Non ci sono bandiere pentastellate ma quelle di Rifondazione comunista e da Roma non è arrivato nessuno, «segno che per il governo la Tav è una faccenda locale e non nazionale, su questo siamo d'accordo con i costruttori», dice un assessore. Dopo le Madamine e gli imprenditori, tocca ai no Tav occupare piazza Castello. Sul palco c'è Alberto Perino, leader storico del movimento: «La Torino Lione non è emendabile, se volete provare a farla ci troverete tutti davanti alle ruspe», avverte. Il messaggio è per l'esecutivo: «Lo chiediamo con forza al M5s, perché era nel loro contratto. Vero che non sono soli al governo, ma diciamo loro di resistere e portare a casa quello che hanno promesso. Non accettiamo nessun tunnel. L'opera economicamente è insostenibile, inutile e devastante per l'ambiente. È uno spreco che va fermato». Il vicesindaco grillino Guido Montanari e gli assessori sono qui per questo. «Essere in corteo significa rappresentare una città e una maggioranza che ha votato un programma. La sindaca Appendino la pensa come me e io qui la rappresento», dice. Ma la sua passeggiata con lo striscione in mano non piace all'ala dura della contestazione e c'è chi lo affronta a muso duro: «Questa non è lotta, la lotta l'abbiamo fatta tutti i giorni al cantiere, fate schifo», gli urla un ragazzo che lo accusa di essere «complice di Salvini». I manifestanti dicono no alla Tav, no alla Tap, sì «alle piccole opere utili, ecologiche e condivise». Come spiega la sindaca Chiara Appendino, «sono persone che vogliono ribadire che un futuro disegnato su un modello di sviluppo alternativo, sostenibile e collettivo è possibile. E che non può essere rappresentato dalla linea Torino-Lione». Un cantiere, spiega, «che rappresenta un modello di sviluppo del passato a fronte di un mondo che sta cambiando molto velocemente con prospettive inedite: non ho mai esitato a ribadire la mia contrarietà all'opera e la vicinanza a chi condivide queste istanze». Secondo il movimento per spostare le merci basta il Frejus, linea ristrutturata e automatizzata, e per i viaggiatori c'è il Tgv. «Se l'alta velocità andasse avanti, con costi elevati e gravi danni per l'ambiente, sarebbe completata nel 2035 e con un risparmio di tempo sulla tratta di soli 30 minuti», rileva Ugo, attivista ex ferroviere. Perino esorta la piazza ad alzare la voce, «facciamoci sentire dalle Madamine con le ville in collina».

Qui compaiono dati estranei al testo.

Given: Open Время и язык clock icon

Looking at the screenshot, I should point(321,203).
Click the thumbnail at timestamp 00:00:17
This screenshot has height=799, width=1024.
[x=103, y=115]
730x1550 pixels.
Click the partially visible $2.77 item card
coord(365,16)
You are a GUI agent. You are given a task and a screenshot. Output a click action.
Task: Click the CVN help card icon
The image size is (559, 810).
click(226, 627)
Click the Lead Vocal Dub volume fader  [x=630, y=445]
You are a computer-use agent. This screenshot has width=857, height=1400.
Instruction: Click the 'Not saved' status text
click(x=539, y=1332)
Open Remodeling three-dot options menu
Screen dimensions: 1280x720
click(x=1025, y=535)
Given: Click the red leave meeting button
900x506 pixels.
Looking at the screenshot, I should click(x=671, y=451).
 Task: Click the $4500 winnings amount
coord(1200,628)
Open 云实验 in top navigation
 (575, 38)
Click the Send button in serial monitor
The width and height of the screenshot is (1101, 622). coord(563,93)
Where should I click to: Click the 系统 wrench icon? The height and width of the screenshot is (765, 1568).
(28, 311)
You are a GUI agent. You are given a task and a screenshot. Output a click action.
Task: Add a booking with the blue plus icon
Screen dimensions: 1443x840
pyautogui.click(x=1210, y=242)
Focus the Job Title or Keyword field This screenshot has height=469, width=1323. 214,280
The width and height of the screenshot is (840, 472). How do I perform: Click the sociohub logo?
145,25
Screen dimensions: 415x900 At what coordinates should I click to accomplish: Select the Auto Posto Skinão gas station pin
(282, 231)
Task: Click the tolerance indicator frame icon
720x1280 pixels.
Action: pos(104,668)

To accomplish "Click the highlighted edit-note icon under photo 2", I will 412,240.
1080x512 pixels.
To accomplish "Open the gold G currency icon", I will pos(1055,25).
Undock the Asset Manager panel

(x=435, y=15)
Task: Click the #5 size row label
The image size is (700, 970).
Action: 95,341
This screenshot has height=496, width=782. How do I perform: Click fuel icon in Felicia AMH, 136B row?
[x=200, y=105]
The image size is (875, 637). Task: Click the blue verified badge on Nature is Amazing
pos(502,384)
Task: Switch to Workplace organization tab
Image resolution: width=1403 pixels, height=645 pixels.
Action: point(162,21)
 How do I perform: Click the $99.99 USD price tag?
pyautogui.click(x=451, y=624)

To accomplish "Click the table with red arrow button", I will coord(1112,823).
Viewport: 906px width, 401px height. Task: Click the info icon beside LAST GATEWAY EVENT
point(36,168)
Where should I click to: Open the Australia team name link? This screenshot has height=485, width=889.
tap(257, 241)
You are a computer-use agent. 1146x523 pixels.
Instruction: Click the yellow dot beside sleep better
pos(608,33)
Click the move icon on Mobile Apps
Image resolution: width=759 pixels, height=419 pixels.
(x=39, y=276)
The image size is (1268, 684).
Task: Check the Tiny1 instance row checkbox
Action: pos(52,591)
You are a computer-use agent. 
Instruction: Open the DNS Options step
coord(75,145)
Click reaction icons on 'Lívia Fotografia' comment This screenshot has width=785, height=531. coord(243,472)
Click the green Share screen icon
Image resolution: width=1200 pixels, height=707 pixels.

Per il governatore Pd Sergio Chiamparino «è stata una manifestazione organizzata, sicuramente partecipata e anche un po' scontata, che ha raccolto le tante sfumature del no a tutto che percorrono l'intero Paese». No Tav a Torino e la Lega a Roma «hanno messaggi diversi che si condizionano a vicenda, in alcuni casi si integrano, trasmettendo un'immagine di un Paese chiuso su se stesso, incattivito, rinunciatario».